Records for the task:
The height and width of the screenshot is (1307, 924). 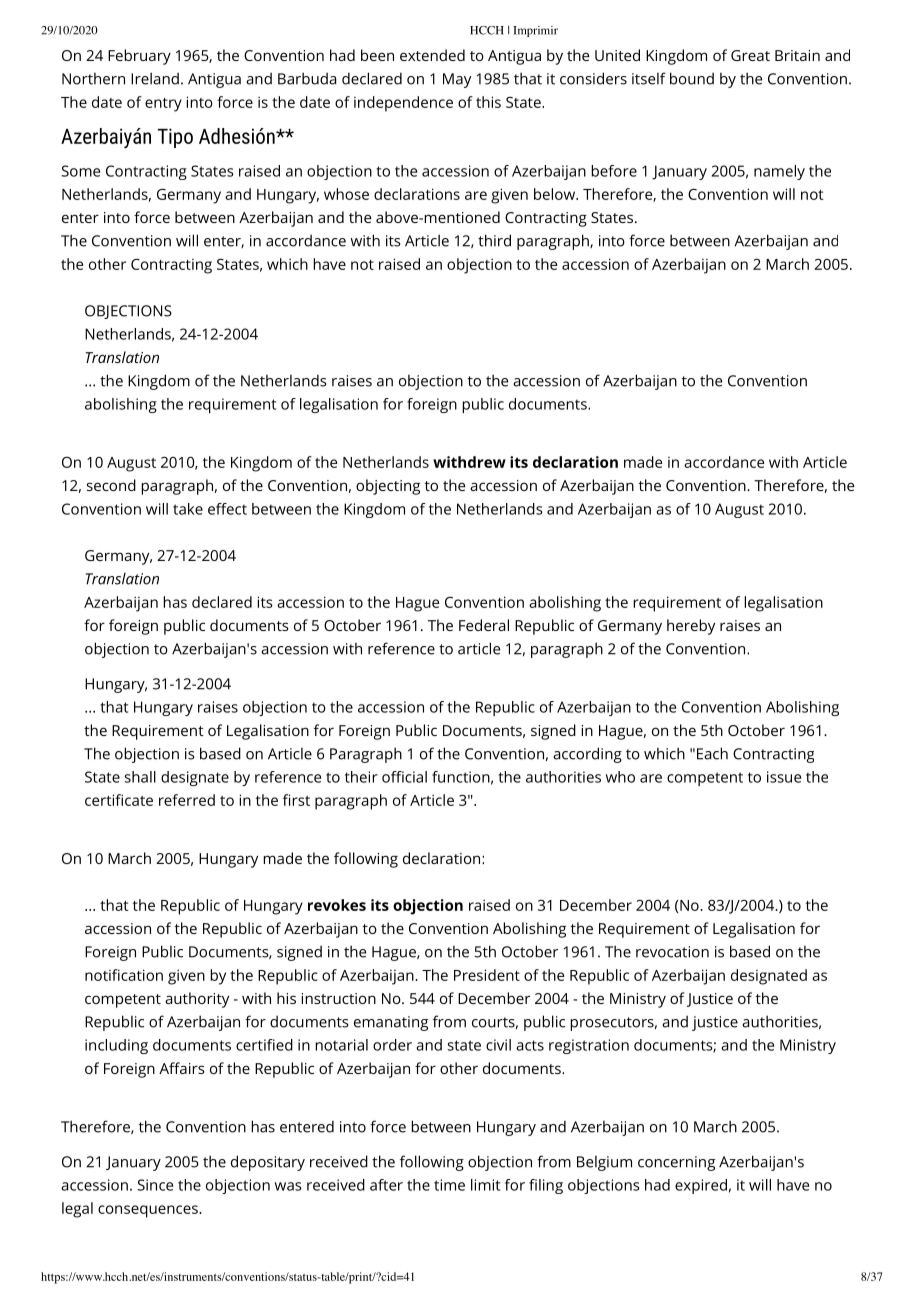 I want to click on hereby, so click(x=691, y=627).
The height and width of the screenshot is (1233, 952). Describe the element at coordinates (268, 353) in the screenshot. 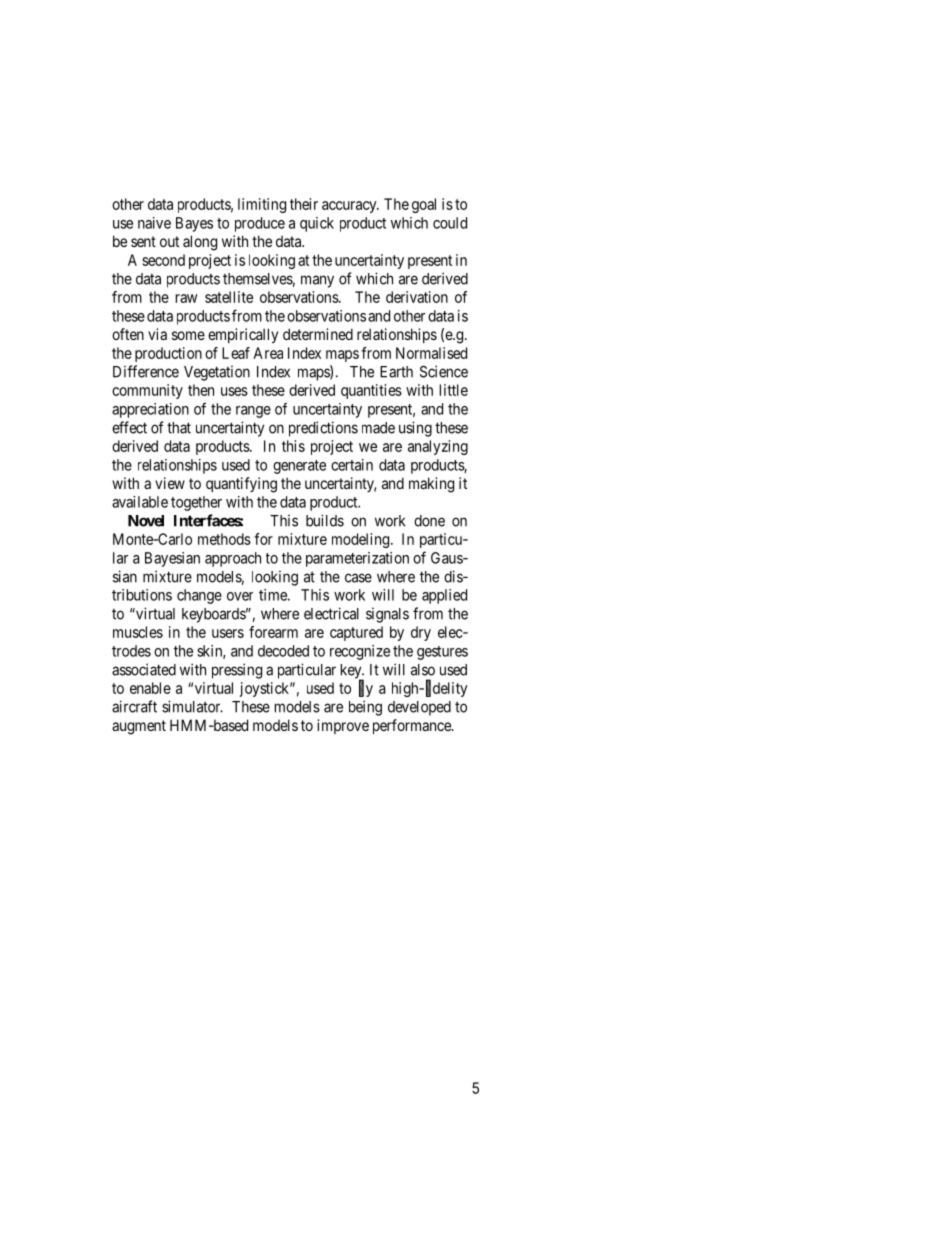

I see `Area` at that location.
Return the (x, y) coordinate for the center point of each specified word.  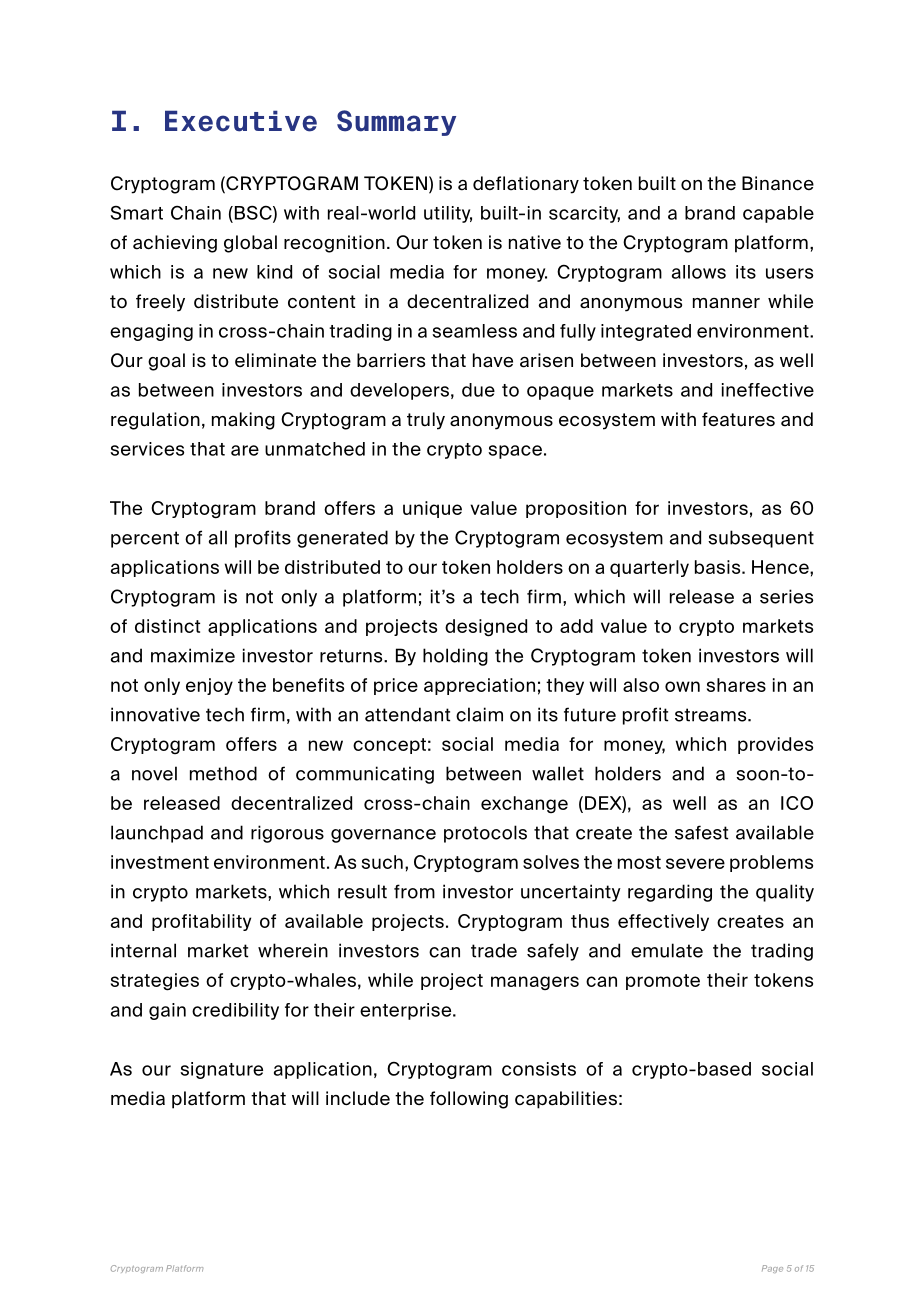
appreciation (479, 686)
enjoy (209, 686)
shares (736, 685)
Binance (778, 183)
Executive (241, 121)
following (469, 1100)
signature (221, 1070)
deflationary (526, 185)
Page (772, 1269)
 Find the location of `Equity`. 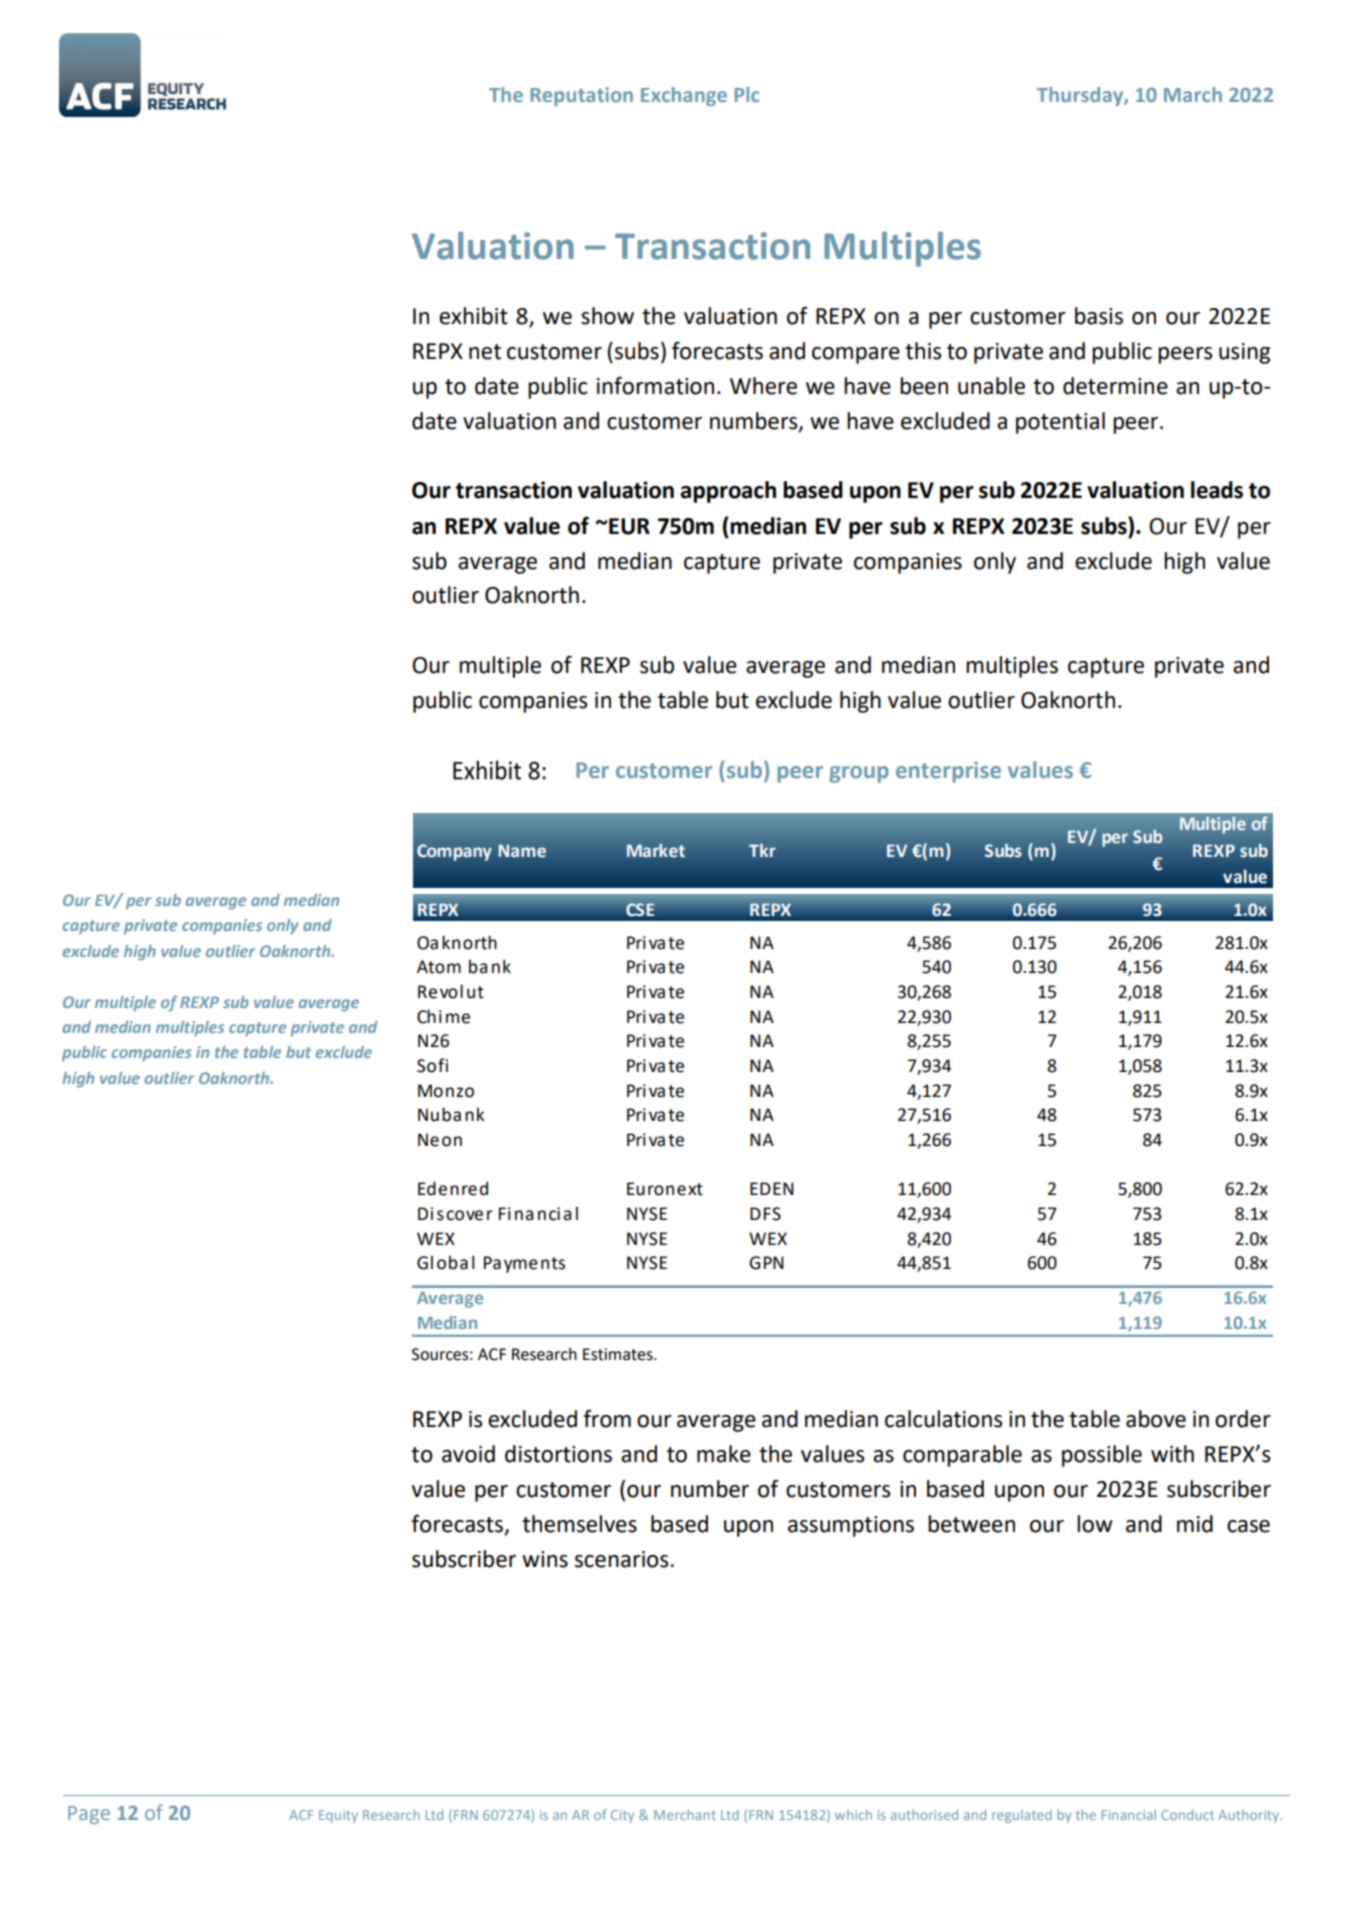

Equity is located at coordinates (338, 1816).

Aim of the task: Can you render the stretch of rows from the line containing "signature (221, 1070)" through the end of the rows as a JSON list of strings, one string per line, with blank lines left out and the pictures omitted?

Task answer:
[
  "signature (221, 1070)",
  "deflationary (526, 185)",
  "Page (772, 1269)",
  " Find the location of `Equity`. ",
  "Equity is located at coordinates (338, 1816)."
]